The optical conductivity of half-filled Hubbard ladders

TL;DR

This paper studies the optical conductivity of half-filled Hubbard ladders, revealing how interchain interactions and band structure influence charge gaps, excitonic features, and the transition to 2D Mott behavior, with implications for high-temperature superconductors.

Contribution

It provides a detailed analysis of optical conductivity in N-leg Hubbard ladders, highlighting the evolution from 1D to 2D behavior and the emergence of excitonic features related to SO(8) symmetry.

Findings

Coexistence of Drude peak and high-frequency continuum at finite temperatures.

Presence of sharp excitonic peaks due to approximate SO(8) symmetry.
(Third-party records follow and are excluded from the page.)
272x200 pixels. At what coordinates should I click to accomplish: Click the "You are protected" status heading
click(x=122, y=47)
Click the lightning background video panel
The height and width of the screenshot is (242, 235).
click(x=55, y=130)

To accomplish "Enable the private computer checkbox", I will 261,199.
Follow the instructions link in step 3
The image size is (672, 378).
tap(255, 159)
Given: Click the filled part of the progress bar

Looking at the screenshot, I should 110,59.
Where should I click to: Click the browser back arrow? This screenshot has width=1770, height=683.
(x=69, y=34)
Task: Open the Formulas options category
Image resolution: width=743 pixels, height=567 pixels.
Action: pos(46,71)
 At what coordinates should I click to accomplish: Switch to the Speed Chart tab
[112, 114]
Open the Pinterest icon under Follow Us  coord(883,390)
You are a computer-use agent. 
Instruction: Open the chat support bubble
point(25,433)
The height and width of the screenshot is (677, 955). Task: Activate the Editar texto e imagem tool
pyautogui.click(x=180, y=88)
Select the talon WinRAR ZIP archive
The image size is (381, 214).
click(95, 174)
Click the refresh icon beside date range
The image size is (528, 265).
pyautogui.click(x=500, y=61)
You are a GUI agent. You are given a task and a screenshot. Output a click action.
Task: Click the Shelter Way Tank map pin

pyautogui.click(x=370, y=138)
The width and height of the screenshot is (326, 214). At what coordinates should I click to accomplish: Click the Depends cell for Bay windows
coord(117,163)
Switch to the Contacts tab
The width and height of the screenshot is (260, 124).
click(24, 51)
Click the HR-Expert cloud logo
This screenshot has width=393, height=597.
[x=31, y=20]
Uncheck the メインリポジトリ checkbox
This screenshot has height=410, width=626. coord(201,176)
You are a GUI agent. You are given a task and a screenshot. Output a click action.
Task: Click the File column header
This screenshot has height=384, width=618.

Transition to a 2D Mott insulator with a charge gap and bound hole-pair excitations.

Abstract

We investigate the optical conductivity of half-filled N-leg Hubbard ladders far into the ``deconfinement'' limit (i.e., weak Hubbard interaction and relatively strong interchain hopping). The N-leg Hubbard ladder is equivalent to an N-band model with velocities obeying $v_1=v_N<v_2=v_{N-1}<...$. When N is not too large $(N=3,4...)$, the band pairs $(i,N+1-i)$ successively flow to the D-Mott state leading to a cascade of charge and spin gaps [U. Ledermann, K. Le Hur, and T. M. Rice, Phys. Rev. B {\bf{62}}, 16383 (2000)], and to the progressive closing of the two-dimensional (2D) Fermi surface (FS). The optical conductivity at finite temperatures can then exhibit coexistence between a prominent Drude peak and a high-frequency preformed pair continuum, split by sharp excitonic peaks arising due to an approximate SO(8) symmetry. For very large (but finite) N, all neighboring bands interact on the 2D FS, leading to a low-temperature 2D Mott crossover accompanied by a Spin Density Wave (SDW) instability (similar to the 2D case). In this limit the optical conductivity exhibits a unique charge gap -excitations above the gap being bound hole-pairs- and that the exciton features vanish. These results could help to explain the optical conductivity of 2D systems at and close to half-filling, an example of which is the pseudogap phase of high-$T_c$ cuprates.